Mobility groups are groupings of WLCs that support seamless roaming between all access points associated to them. All WLCs in the same mobility group need to have these mobility tunnels built to all other WLCs in the same mobility group. In other words, in order for you to move from being associated from one access point to another, without losing your connection, the access point you roam away from and the access point you roam to need to be associated to WLCs in the same mobility group. As a general rule, any time you have the possibility of a client roaming to another AP in the same area, the WLCs of those access points should be in the same mobility group.

Figure 3

Radio Resource Management (RRM)

Another very important protocol in the CUWN solution is radio resource management (RRM). RRM is a protocol which allows the wireless network to dynamically make changes to itself in response to external factors. Transmitting data over a wireless network is drastically different than transmitting it over a wired network. One of the key ways it is different is because you are sharing the “network” you are transmitting on. Not only could there be other wireless clients transmitting to the same or another close access point, but many other things can affect a wireless signal. They include things like a wireless phone, a video camera, a microwave, or even people. Anything that transmits a signal on the same frequency as your wireless network or that the signal must pass through can cause issues for the signal. Unfortunately, all of these external factors can and do change constantly. A microwave is not being used all the time. There are more wireless clients at certain times of the day, or big metal obstructions might drive by, etc., – there are thousands of possibilities. Each of these factors could change the channel with the least interference, or the signal strength required in reaching a client.

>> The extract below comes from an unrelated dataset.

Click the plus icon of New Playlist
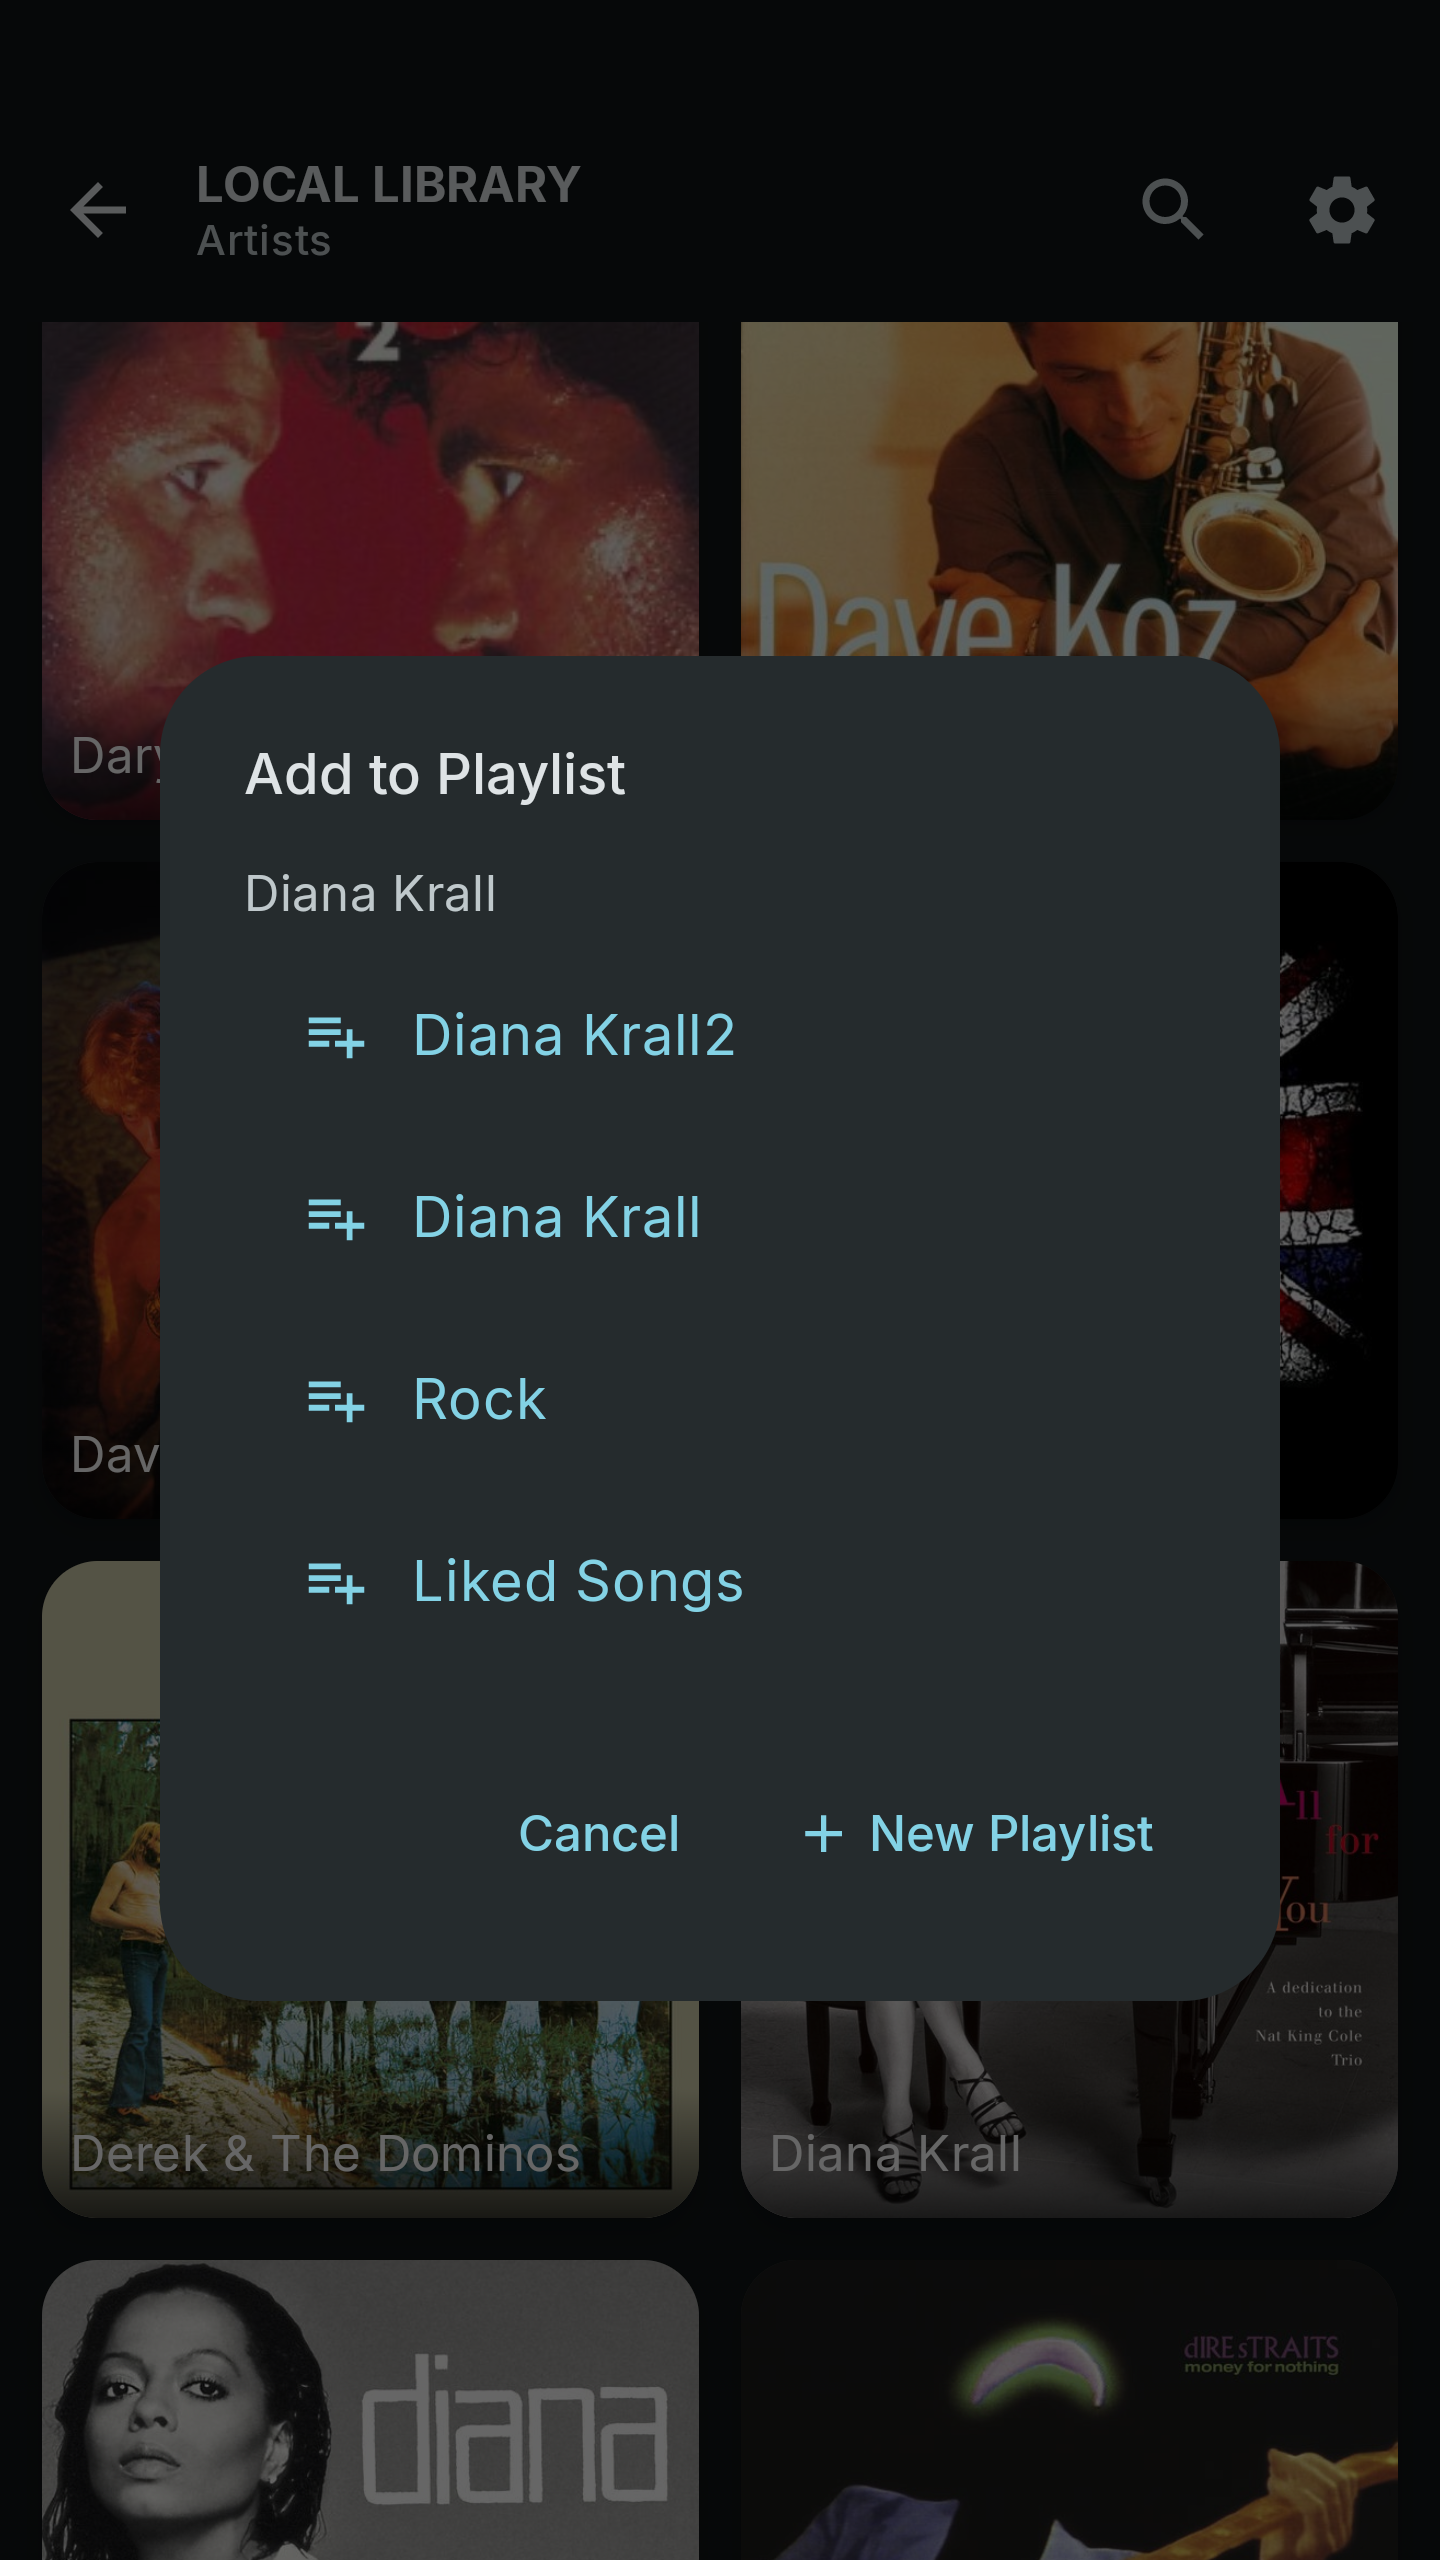 tap(823, 1834)
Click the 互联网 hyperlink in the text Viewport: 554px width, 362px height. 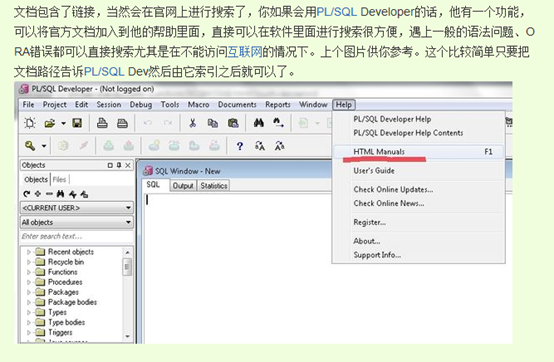(x=245, y=52)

What RRM does is allow the network to intelligently see and respond to these factors automatically. If you suddenly see a lot of interference on a particular channel in a band, RRM can automatically cause your equipment to switch to a different channel within the band to avoid that interference. Or if the signal is obstructed, and you need more strength to get a clear signal to a client, RRM can automatically increase the signal strength. Without a protocol like RRM, you would need an army of wireless engineers to constantly be tweaking and changing wireless settings in the attempt to ensure a network was completely optimal.

HREAP (Hybrid Remote Edge Access Point)

The final protocol we will look at is HREAP (Hybrid Remote Edge Access Point). As you may recall, in a CUWN solution, you are removing intelligence from the access points and allowing a central WLC to manage it. Well, you might ask what happens if you have an access point at a remote office that is controlled by a WLC at a central location. It may not be feasible for you to have a WLC at each remote location. If the link connecting the two together goes down, the wireless network would be completely down. Access points configured as HREAPs allow limited functionality of wireless features even if the AP loses LWAPP/CAPWAP connectivity to the WLC. This gives a great deal on more flexibility as far as resilience of the wireless network for remote offices.

Figure 4


As we can see, it is a huge jump to go from a normal standalone, decentralized wireless network to a centralized CUWN model. The protocols used to implement the CUWN solution are many – with each solving a specific problem or providing a specific functionality. As you understand more about the CUWN model, you will be able to expand your career possibilities dramatically, by expanding the base of employers to whom your skills are considered valuable.